Suze Angas, and her parents Jan & John, of Hutton Vale Farm, Eden Valley, Barossa, South Australia visited us recently at Ballymaloe Cookery School – John & Jan and Suze are 6th & 7th generation respectively of the Angas family to farm at Hutton Vale Farm since 1843. We are delighted to have had the opportunity to welcome Suze back to Ballymaloe during the12-week certificate cookery course to talk to the students at Ballymaloe Cookery School during wine class.
Established in 1843, Hutton Vale Farm is located in the picturesque countryside on the North-Eastern hills of Eden Valley, Barossa, South Australia. Homeland to rolling hills and ‘big red gums’, some over 400 years old, with girths too big to wrap your arms around. The farm has produced a wide range of produce since its inception, from fresh and dried fruit, to tobacco, sheep, cattle and grapes. Even ostriches were farmed here 160 years ago for their feathers & leather. Each generation has adapted to the changes of life around them, working hard over the last 170 years to promote and enhance the natural environment of their family farm. Being respectful of the authority of Mother Nature, and aiming for the farm’s produce to capture what the soils and the seasons will allow, has always been at the heart of their philosophy.
Hutton Vale Farm wines are from dry grown old vines. Their ‘old’ block of Shiraz was planted in the 1960s with cuttings taken from the nearby famous Mount Edelstone vineyard (run by their neighbour the Henschke family) which was planted by John Angas’s Grandfather, over 50 years ago.
The Angas family and the Henschke family continue the tradition of multi-generational farming in the Barossa, promoting the region with events such as the Barossa Vintage Festival (of which they are the founding families) and ‘The Barossa Camino’, a collaborative experience hosted by the Angas and Henschke families taking in the picturesque Mount Edelstone Vineyard, the beautiful landscape and vineyards of Hutton Vale Farm and the iconic Hill of Grace vineyard via a gentle guided walk, wine tasting and lunch.
As sixth and seventh generations of the Angas family they are mindful of their stewardship of Hutton Vale Farm. Today they run a mixed farming business on the original farm holdings with produce grown in an ethical manner with its origins in healthy soil.
Their approach to caring for their vineyards is simple, respecting mother nature to yield only what the landscape and seasons allow. While they were here with us at the cookery school, we proudly showed them our Irish vines, outside in the gardens and also the indoor vines in the glasshouse. Although the concept of having vines in a glasshouse is a novel approach for our Australian visitors! However they fully appreciated the challenges that the Irish climate presents to ripening grapes sufficiently. Their advice on viticulture was much appreciated and duly noted by us. Watch this space…

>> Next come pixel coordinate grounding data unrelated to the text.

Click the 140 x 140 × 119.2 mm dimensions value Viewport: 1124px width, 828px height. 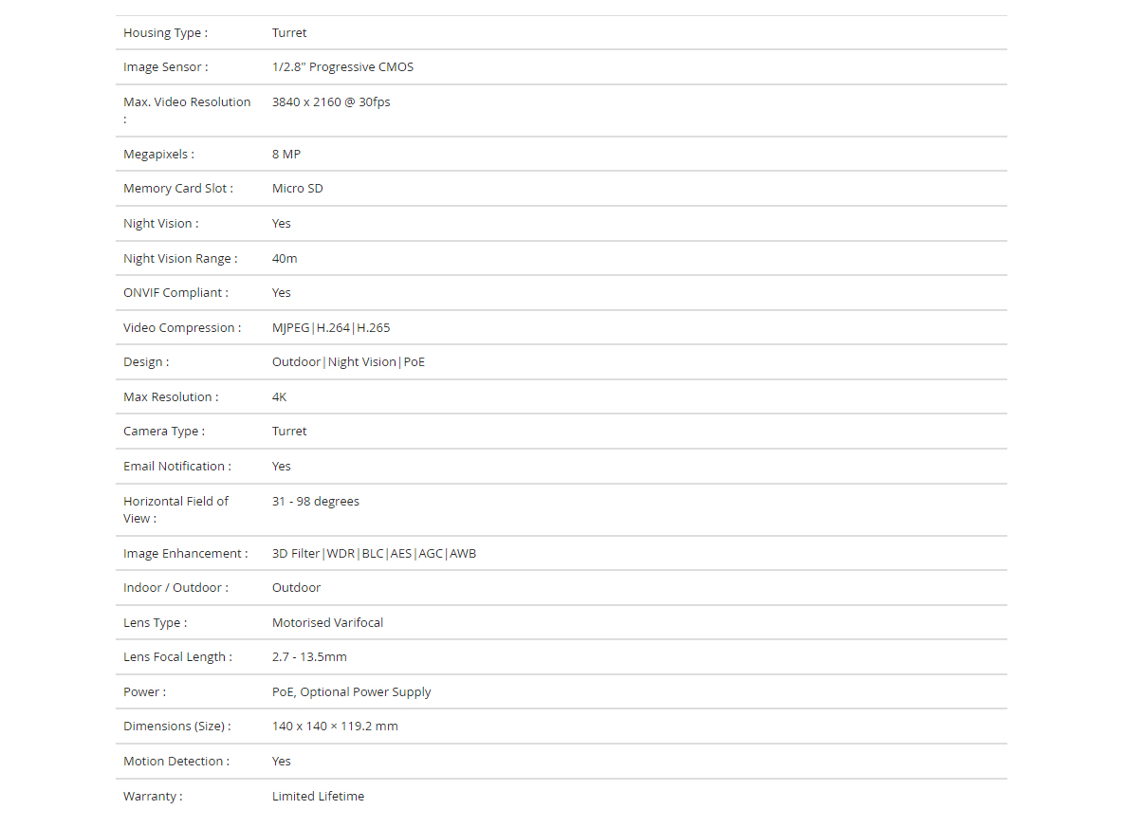pyautogui.click(x=335, y=727)
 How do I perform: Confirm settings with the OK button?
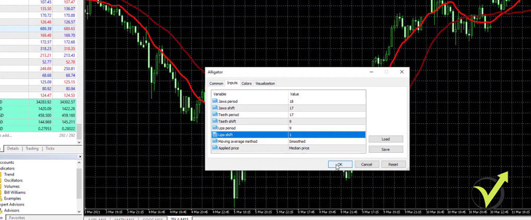pos(340,164)
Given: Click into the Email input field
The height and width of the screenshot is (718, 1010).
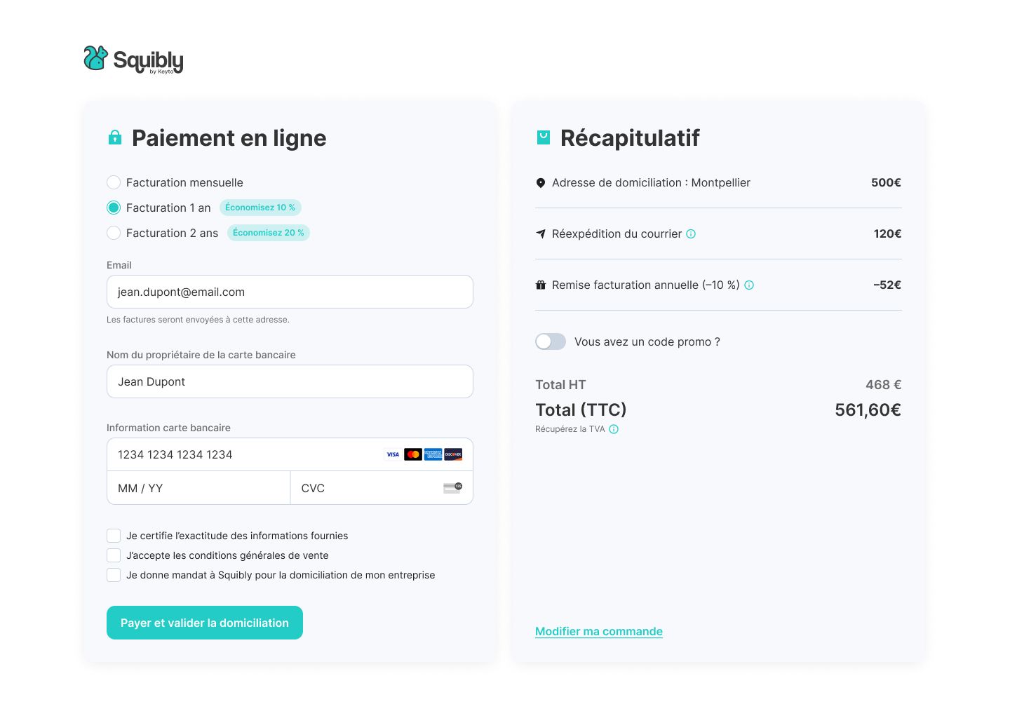Looking at the screenshot, I should tap(290, 292).
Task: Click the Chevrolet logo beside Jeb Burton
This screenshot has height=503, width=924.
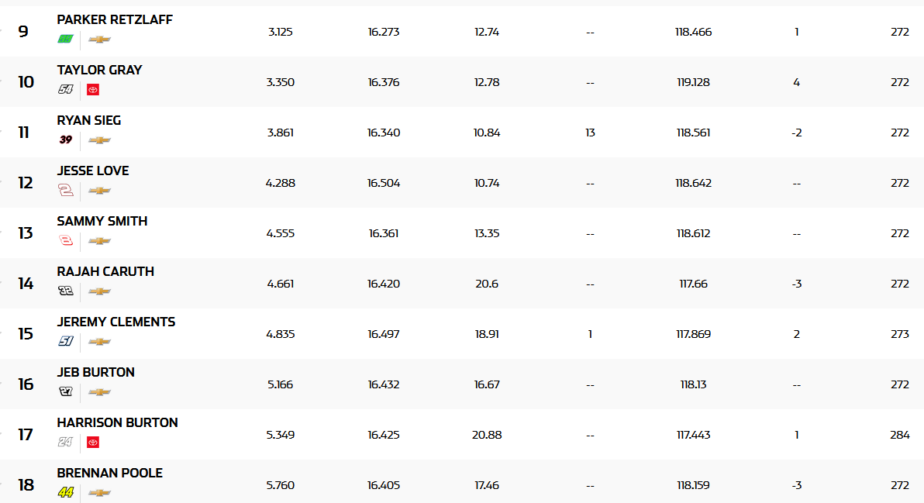Action: tap(99, 392)
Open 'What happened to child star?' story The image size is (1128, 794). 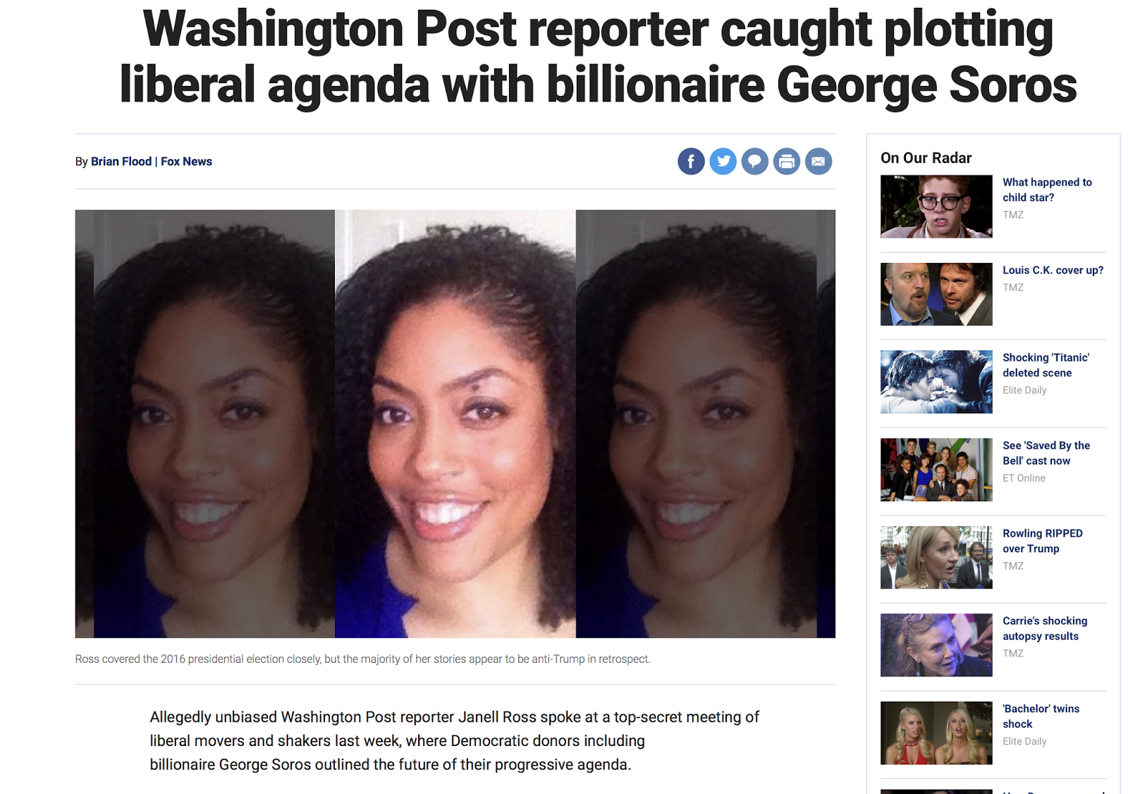tap(1047, 190)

Part of the farm at Hiutton Vale Farm is used as a grass airfield with two runways at an elevation of approximately 1200ft. Hutton Vale Farm offers an amazing landscape for you to ‘Fly In Fly Out’. Further information on their website http://www.huttonvale.com/product-category/wine/
The town of Angaston in the Barossa is named after a family ancestor John Fife Angas, who moved to the Barossa in 19th Century. The Barossa was mainly colonised by people from Silesia (part of Prussia back then) who in order to flee religious persecution, approached John Fife Angas and the community then moved together as a community to resettle in The Barossa in South Australia, with the support of John Fife Angas. Their heritage is still very much part of the Barossa to this day.
‘The Barossa’ is made up of The Barossa Valley & the higher altitude Eden Valley where Suze’s family farm and vineyard, Hutton Vale Farm is located. Thanks to Suze for a fantastic insight into the wine, food and culture of the Barossa.